How to Group By -Runnig Total for Year to Date in VSQL

Moderator: NorbertKrupa

User avatar
JimKnicely
Site Admin
Site Admin
Posts: 1825
Joined: Sat Jan 21, 2012 4:58 am
Contact:

Re: How to Group By -Runnig Total for Year to Date in VSQL

Post by JimKnicely » Mon Aug 25, 2014 11:01 pm

Look up how the DECODE statement works here:

https://my.vertica.com/docs/7.0.x/HTML/ ... ons|_____9

For example, you could replace a 0 with 1:

Code: Select all

SELECT rpt_dt,
       demand,
       supply,
       supply/demand month_avg,
       SUM(supply) OVER (PARTITION BY EXTRACT(YEAR FROM rpt_dt ) ORDER BY rpt_dt) /
         DECODE(SUM(demand) OVER (PARTITION BY EXTRACT(YEAR FROM rpt_dt) ORDER BY rpt_dt), 0, 1, SUM(demand) OVER (PARTITION BY EXTRACT(YEAR FROM rpt_dt) ORDER BY rpt_dt)) ytd_avg,
       SUM(supply) OVER (ORDER BY rpt_dt ROWS BETWEEN 2 PRECEDING AND CURRENT ROW) /
         DECODE(SUM(demand) OVER (ORDER BY rpt_dt ROWS BETWEEN 2 PRECEDING AND CURRENT ROW), 0, 1, SUM(demand) OVER (ORDER BY rpt_dt ROWS BETWEEN 2 PRECEDING AND CURRENT ROW)) rolling3mnth,
       SUM(supply) OVER (ORDER BY rpt_dt ROWS BETWEEN 5 PRECEDING AND CURRENT ROW) /
         DECODE(SUM(demand) OVER (ORDER BY rpt_dt ROWS BETWEEN 5 PRECEDING AND CURRENT ROW), 0, 1, SUM(demand) OVER (ORDER BY rpt_dt ROWS BETWEEN 5 PRECEDING AND CURRENT ROW)) rolling6mnth
  FROM avg_test
 ORDER
    BY rpt_dt;
Jim Knicely

Image

Note: I work for Vertica.

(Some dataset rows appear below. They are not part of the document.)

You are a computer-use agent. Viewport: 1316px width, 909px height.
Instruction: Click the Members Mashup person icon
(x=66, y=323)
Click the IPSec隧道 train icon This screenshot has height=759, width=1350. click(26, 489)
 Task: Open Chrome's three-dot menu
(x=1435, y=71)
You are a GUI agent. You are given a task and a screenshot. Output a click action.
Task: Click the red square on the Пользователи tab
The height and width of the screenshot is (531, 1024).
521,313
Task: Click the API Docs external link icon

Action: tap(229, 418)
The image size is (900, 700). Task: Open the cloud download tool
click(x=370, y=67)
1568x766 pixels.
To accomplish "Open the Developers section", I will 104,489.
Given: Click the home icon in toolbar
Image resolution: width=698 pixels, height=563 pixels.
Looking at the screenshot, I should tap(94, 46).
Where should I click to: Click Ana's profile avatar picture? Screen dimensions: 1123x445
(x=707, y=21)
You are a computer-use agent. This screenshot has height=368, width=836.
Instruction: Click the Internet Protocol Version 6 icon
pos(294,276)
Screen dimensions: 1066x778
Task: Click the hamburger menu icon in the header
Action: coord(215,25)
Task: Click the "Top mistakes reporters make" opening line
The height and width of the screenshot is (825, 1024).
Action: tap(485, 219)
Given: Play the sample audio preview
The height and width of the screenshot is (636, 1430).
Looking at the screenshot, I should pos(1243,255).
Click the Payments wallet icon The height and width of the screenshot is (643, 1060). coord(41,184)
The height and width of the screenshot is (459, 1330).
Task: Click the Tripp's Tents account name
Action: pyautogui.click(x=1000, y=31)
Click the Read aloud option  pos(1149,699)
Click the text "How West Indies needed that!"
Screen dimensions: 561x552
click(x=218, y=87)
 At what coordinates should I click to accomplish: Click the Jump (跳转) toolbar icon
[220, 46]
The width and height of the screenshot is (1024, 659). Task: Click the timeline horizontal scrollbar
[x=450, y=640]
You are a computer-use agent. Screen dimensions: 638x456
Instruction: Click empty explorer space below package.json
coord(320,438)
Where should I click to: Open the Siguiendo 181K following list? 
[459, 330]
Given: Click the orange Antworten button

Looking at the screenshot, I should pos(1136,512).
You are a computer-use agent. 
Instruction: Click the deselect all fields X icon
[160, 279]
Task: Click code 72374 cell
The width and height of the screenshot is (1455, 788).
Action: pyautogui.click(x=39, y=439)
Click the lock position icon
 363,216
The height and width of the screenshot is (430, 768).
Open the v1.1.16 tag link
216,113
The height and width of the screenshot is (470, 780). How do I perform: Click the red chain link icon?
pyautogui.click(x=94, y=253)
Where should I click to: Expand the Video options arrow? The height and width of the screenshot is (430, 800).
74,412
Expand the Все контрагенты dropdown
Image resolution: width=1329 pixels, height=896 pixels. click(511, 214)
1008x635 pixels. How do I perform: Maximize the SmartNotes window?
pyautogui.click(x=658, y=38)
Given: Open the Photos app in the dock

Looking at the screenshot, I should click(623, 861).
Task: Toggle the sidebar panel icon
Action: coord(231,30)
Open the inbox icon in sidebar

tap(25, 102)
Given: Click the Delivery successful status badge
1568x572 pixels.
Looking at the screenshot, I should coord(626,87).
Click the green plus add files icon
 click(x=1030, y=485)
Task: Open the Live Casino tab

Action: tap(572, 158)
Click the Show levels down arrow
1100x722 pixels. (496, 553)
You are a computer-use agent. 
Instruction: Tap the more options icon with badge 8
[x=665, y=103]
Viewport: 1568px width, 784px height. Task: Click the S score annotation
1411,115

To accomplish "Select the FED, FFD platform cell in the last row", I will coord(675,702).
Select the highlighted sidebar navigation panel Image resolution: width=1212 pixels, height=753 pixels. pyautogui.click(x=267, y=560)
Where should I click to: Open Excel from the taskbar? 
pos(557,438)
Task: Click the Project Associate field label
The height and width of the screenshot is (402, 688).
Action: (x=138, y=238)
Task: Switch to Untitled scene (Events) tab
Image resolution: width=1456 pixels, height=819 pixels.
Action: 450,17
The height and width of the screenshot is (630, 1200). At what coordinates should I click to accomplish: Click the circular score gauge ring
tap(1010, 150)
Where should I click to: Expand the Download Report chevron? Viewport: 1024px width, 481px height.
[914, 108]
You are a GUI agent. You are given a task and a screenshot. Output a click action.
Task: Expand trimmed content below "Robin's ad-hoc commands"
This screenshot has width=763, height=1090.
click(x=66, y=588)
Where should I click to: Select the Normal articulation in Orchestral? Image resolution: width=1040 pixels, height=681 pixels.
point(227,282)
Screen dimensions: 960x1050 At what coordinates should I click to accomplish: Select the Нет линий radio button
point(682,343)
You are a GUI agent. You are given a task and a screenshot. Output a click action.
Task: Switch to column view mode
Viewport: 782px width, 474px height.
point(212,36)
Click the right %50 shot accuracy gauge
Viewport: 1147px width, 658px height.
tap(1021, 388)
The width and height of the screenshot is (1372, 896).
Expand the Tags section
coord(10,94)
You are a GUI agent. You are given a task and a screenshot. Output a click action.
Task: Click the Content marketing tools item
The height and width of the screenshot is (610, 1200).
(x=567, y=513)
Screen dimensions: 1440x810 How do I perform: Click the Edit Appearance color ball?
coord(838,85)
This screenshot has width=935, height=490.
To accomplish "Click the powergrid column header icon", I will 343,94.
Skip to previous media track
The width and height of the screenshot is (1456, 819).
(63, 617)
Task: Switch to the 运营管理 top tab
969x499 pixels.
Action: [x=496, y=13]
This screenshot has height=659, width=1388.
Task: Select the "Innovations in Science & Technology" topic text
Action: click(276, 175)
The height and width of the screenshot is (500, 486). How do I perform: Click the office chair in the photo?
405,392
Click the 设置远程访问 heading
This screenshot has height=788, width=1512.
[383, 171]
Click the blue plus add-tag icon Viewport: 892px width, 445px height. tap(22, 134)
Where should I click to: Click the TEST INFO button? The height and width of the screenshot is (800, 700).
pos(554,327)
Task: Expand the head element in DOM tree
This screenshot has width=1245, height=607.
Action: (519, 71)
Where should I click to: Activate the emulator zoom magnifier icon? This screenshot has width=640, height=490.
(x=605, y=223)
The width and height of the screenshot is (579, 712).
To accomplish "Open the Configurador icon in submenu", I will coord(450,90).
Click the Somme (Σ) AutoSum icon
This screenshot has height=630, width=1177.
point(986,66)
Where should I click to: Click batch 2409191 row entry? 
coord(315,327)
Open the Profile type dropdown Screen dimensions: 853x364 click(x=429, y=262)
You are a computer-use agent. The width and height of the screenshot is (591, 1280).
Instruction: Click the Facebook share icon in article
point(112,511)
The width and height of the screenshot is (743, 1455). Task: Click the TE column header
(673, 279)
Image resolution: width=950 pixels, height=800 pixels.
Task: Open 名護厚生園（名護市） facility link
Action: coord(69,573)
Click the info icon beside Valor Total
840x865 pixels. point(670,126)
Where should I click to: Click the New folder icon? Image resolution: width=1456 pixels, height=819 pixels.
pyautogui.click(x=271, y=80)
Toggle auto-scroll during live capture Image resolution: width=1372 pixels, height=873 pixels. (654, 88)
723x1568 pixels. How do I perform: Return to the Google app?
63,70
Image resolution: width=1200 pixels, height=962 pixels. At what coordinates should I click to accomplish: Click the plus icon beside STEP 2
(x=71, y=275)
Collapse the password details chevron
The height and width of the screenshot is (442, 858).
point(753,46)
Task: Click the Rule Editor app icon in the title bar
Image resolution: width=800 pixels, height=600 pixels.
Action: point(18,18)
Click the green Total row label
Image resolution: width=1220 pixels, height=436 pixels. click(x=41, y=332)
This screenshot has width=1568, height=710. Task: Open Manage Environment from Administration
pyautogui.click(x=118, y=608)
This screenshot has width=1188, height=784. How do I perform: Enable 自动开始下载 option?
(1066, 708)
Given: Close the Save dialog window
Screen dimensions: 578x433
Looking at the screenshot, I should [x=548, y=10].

My views, opinions, and thoughts expressed here do not represent those of my employer.

Vertica4VK
Newbie
Newbie
Posts: 6
Joined: Fri Aug 22, 2014 2:10 am

Re: How to Group By -Runnig Total for Year to Date in VSQL

Post by Vertica4VK » Wed Aug 27, 2014 12:57 am

Hello again James

With regards to rolling ytd by month - ( ytd_avg2 below )- where you are using PARTITON...
it works fine when i tested for just one customer but if my data has mupltiple customers like this
(sorry i didn't provided you customer name before in my data example )

rpt_dt
supply
demand
cutomer_name - AAA

rpt_dt
supply
demand
customer_anme - BBB

what i get is repeting numbers for all customers for same month and when month changes numbers do change but it repetes with new numbers for that month again for all customer and so on...like this

AAA 2014-06-30 100.741
BBB 2014-06-30 100.741
CCC 2014-06-30 100.741
DDD 2014-06-30 100.741

AAA 2014-07-31 101.429
BBB 2014-07-31 101.429
CCC 2014-07-31 101.429
DDD 2014-07-31 101.429

Looks like it takes the number of first customer in the list and gets repeted for all other customers and so on..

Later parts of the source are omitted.